I suppose -Ounchecked is arguably the already-existing solution to all this. It's just that I don't know what else that's doing. More importantly, I know from experience that -Ounchecked is removing checks that would catch actual bugs, whereas what we're talking about here are errant checks which are creating bugs (in layperson terms).
Using &+ / &- isn't a great solution because they don't automatically check that the final result is actually valid. And checking manually is easy to forget to do, or screw up.
Granted I don't recall how overflow & underflow trapping work on x86-64 or AArch64, e.g. whether they trap immediately or it's a condition register bit that's explicitly checked in code. So the following might not be viable on today's architectures.
However, what I was pondering is whether - for addition & subtraction - it's simply a postcondition that overflow count == underflow count. It's kind of like using the over/under-flow bits as an extra bit of precision, albeit one you'd have to accumulate into a wider register to handle (practically-speaking) arbitrarily-long sequences of addition and subtraction.
It would of course incur some cost at runtime, but only in cases where you're doing more than one arithmetic operation sequentially, which is deterministic at compile time and (I suspect) relatively uncommon. And you'd only have to do the extra work upon actual under- or over-flow, so this could be split into fast and slow paths such that the fast path is likely no slower than what we have today.
There's a paragraph in that paper's introduction which really summarise this well:
Integer errors and vulnerabilities occur when programmers reason about infinitely ranged mathematical integers, while implementing their designs with the finite precision, integral data types supported by hardware and language implementations.
Why is that? At least at a glance, changing this - addition & subtraction specifically - seems like it would only:
- Turn currently-broken code (crashing at runtime) to correctly working code? No source or ABI incompatibilities.

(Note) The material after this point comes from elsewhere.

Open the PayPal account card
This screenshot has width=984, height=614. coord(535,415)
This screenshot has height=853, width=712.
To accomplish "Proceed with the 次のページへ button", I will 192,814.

- Possibly impose a performance penalty for some integer arithmetic, depending on how efficiently this can ultimately be implemented. But would this actually matter given that standard optimisation mode (
-O) already imposes a perhaps-comparable penalty? Thus the existence of -Ounchecked?

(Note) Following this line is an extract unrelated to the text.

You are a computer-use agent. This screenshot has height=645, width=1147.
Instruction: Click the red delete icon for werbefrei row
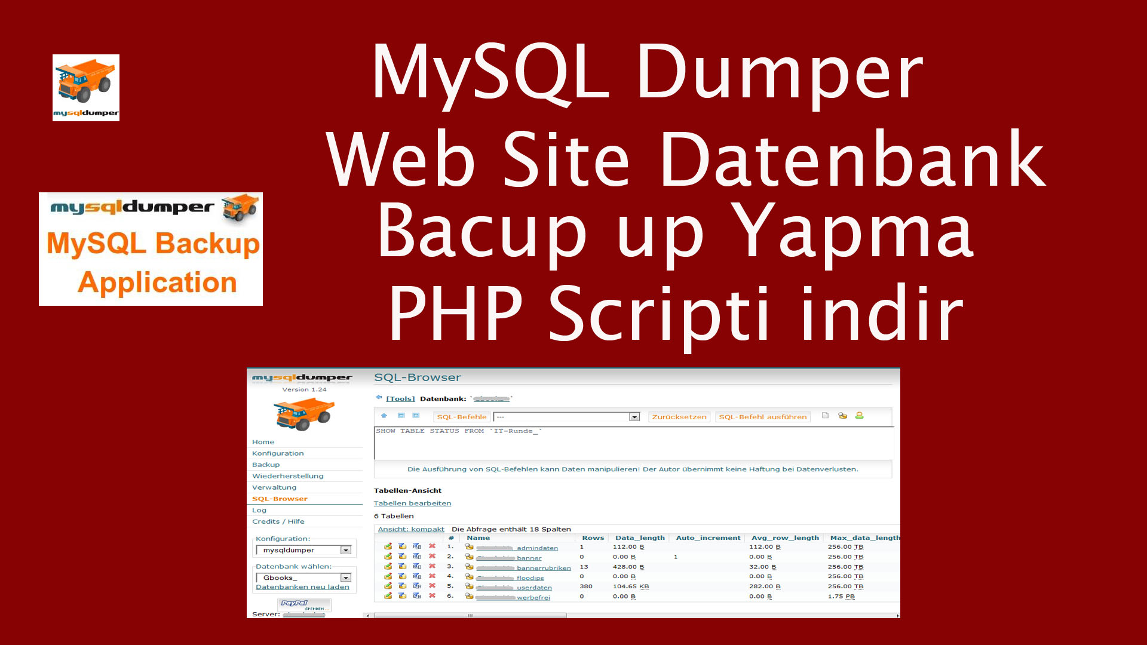tap(432, 596)
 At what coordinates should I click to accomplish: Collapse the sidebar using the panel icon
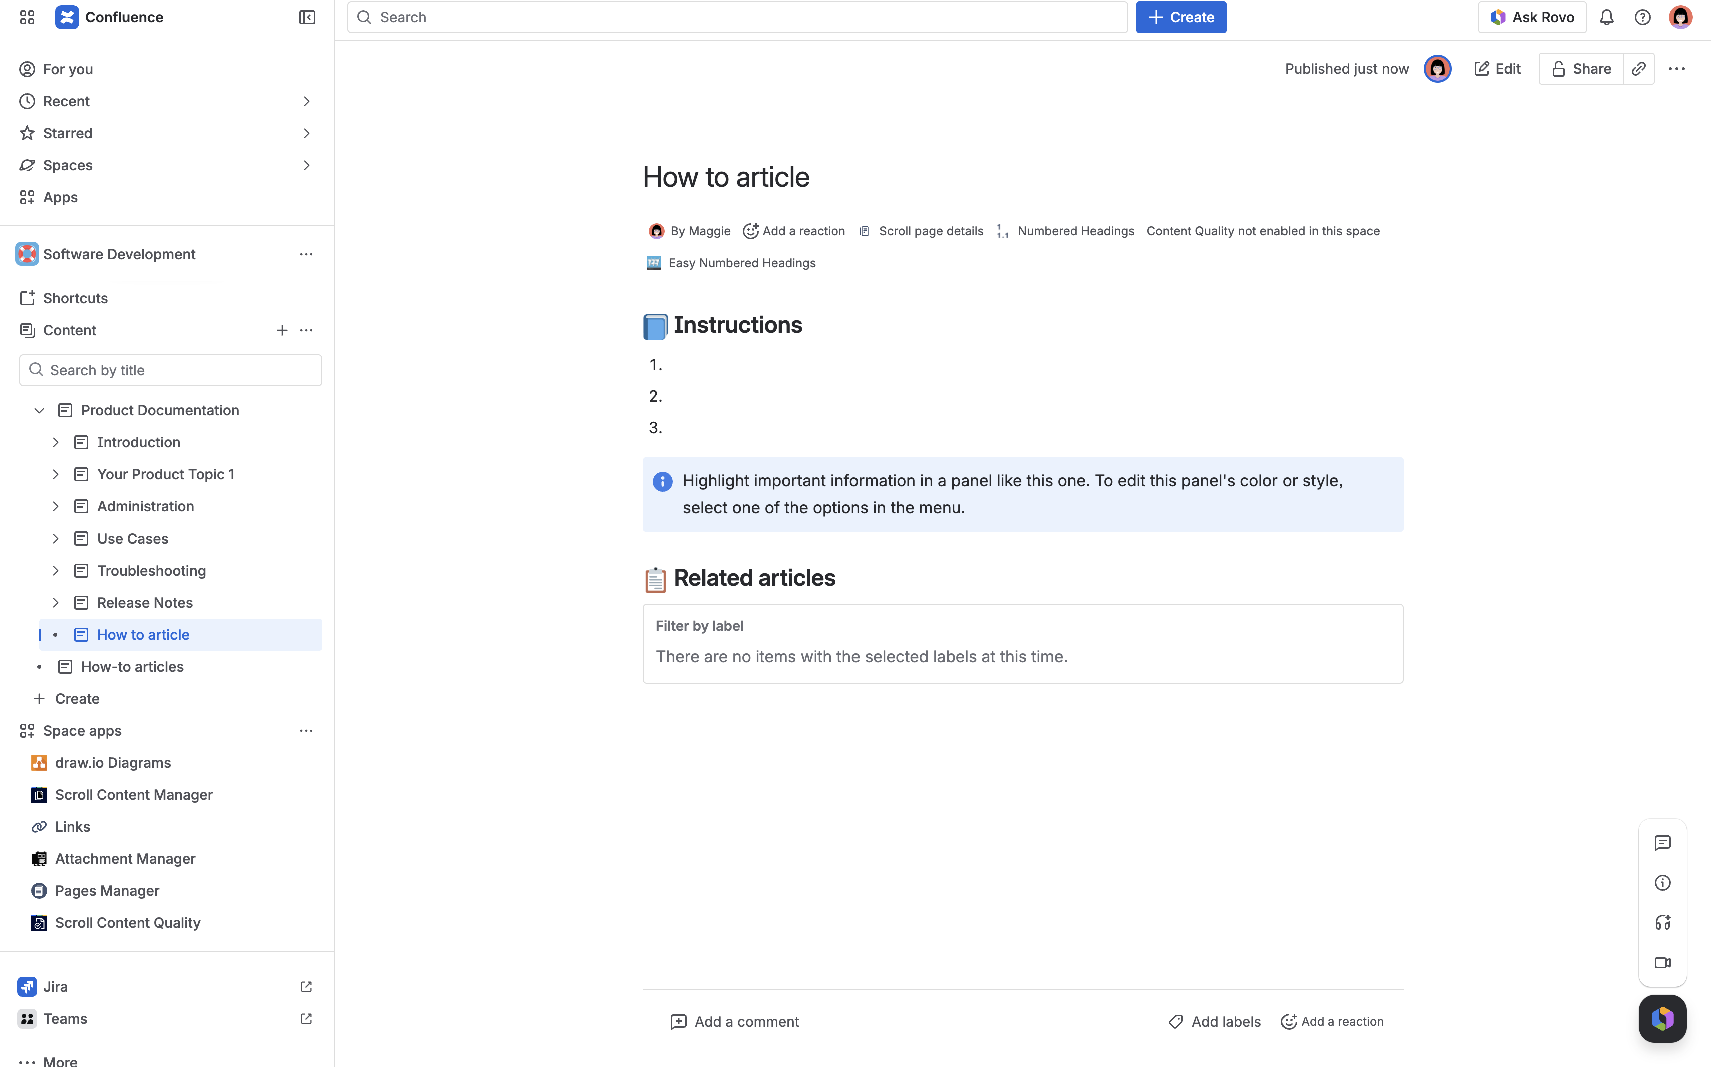coord(306,17)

This is a much more specialised case than what's proposed by the AIR model. I like what the AIR model is aiming for - e.g. it'd be great to have integer multiplication be associative too - but I have no idea how viable it is re. performance trade-offs and compiler complexity.

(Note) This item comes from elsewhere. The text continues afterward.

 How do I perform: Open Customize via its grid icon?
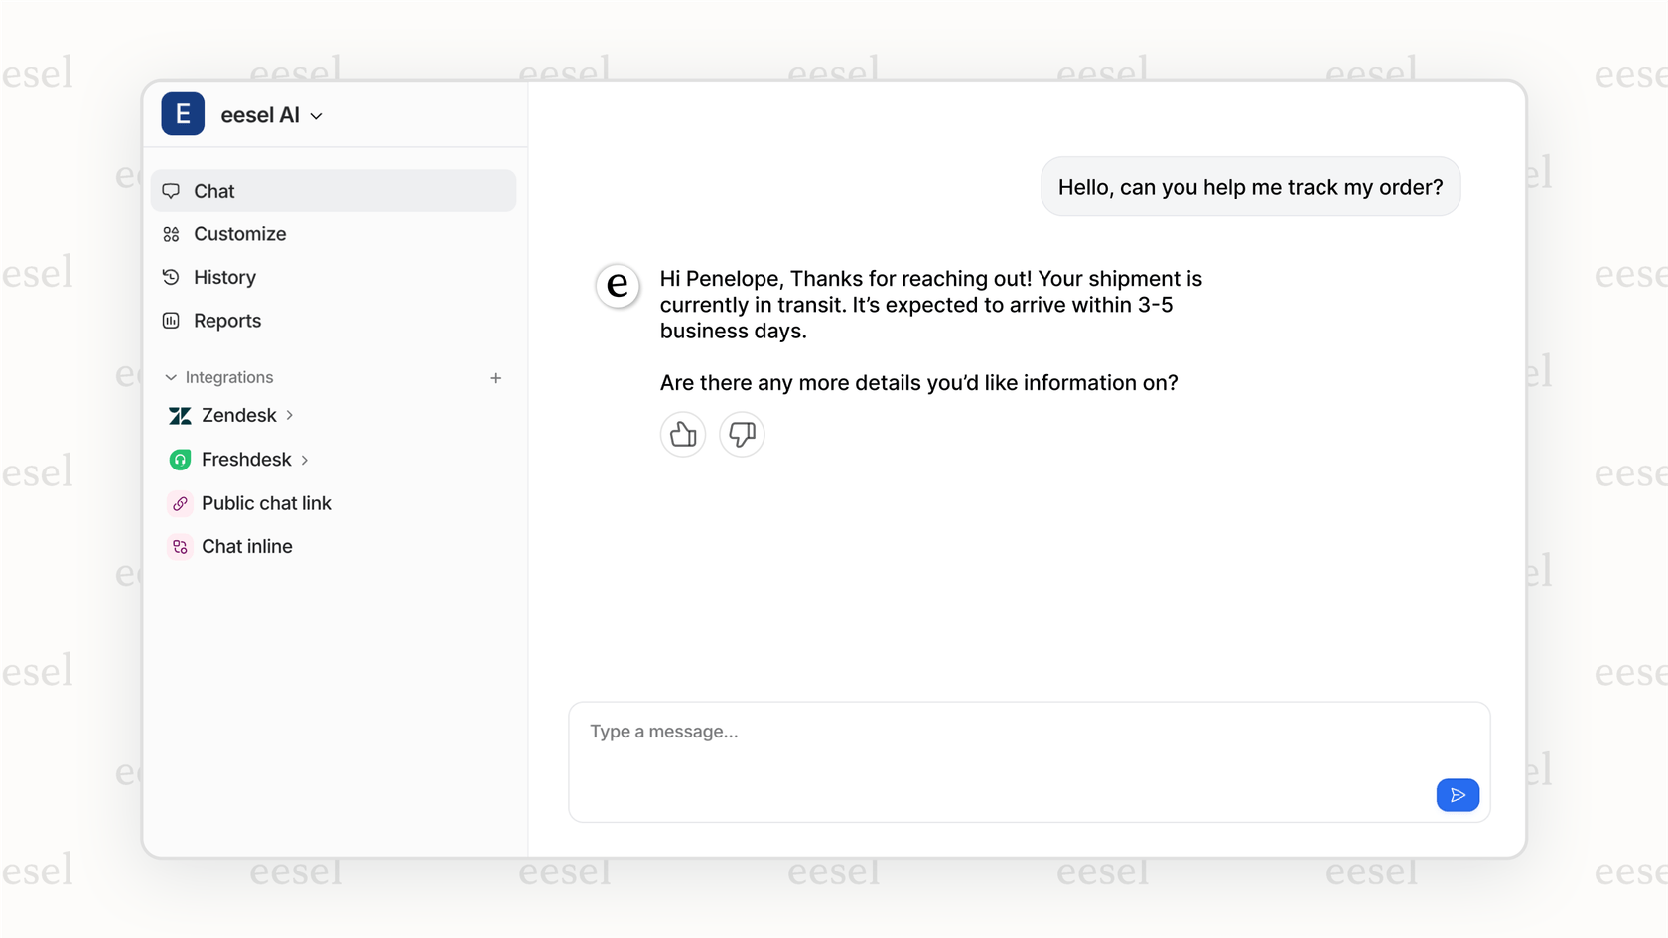(x=172, y=234)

I assume that here you're alluding to the [lack of] constant folding? It sounds like you're saying "arbitrary runtime arithmetic cannot be folded, so for consistency the compiler doesn't fold any arithmetic"?
If I understand correctly, then can you elaborate as to why constant folding isn't performed in Swift? It's the first optimisation most students implement in compiler courses at university. I would never in a million years have guessed that Swift doesn't do it. Do any other (real-world) languages not do it? I've never heard of it causing any problems. I've definitely assumed its application a lot in the past, for performance. 
Why would that change anything? The arithmetic is still all done at once, so the compiler can optimise out errant crashes due to transient under- or over-flow.
I think you're looking for an example more like:
func ƒ(_ a: UInt, b: UInt) -> UInt {
a - b
}
let result = ƒ(5, 6) + 2
And yeah, that sort of thing does raise the possibility of source changes introducing behaviour changes. I do recognise that downside. I'm still inclined to call it worth it, though.
And in that case, it is more explicable because you've kind of "named" the intermediary, as ƒ (or its return value specifically, UInt, if you prefer). It's no longer a completely anonymous implementation detail.
In any case, I think that "I restructured my code and now oddly it broke" is the lesser evil than "I wrote trivial code and oddly it broke".
There's also unintended side-effects already to changes like that (let-alone non-trivial scenarioes, like refactoring things into whole separate files, modules, etc). From a performance perspective, at least.
(and don't dismiss "mere" performance issues - bad performance is a functionality issue, most obviously when it make things time out, such as a network request or the user's patience)
Not if you allow for vectorisation.
In scalar arithmetic all values can be promoted (or truncated) to register width for free (64-bit, today), and scalar arithmetic is almost always the same latency irrespective of how much of the register you use (though maybe there's power benefits…?). But in SIMD it still matters to performance how many distinct values you can pack into a register, as that directly determines your arithmetic throughput & latency.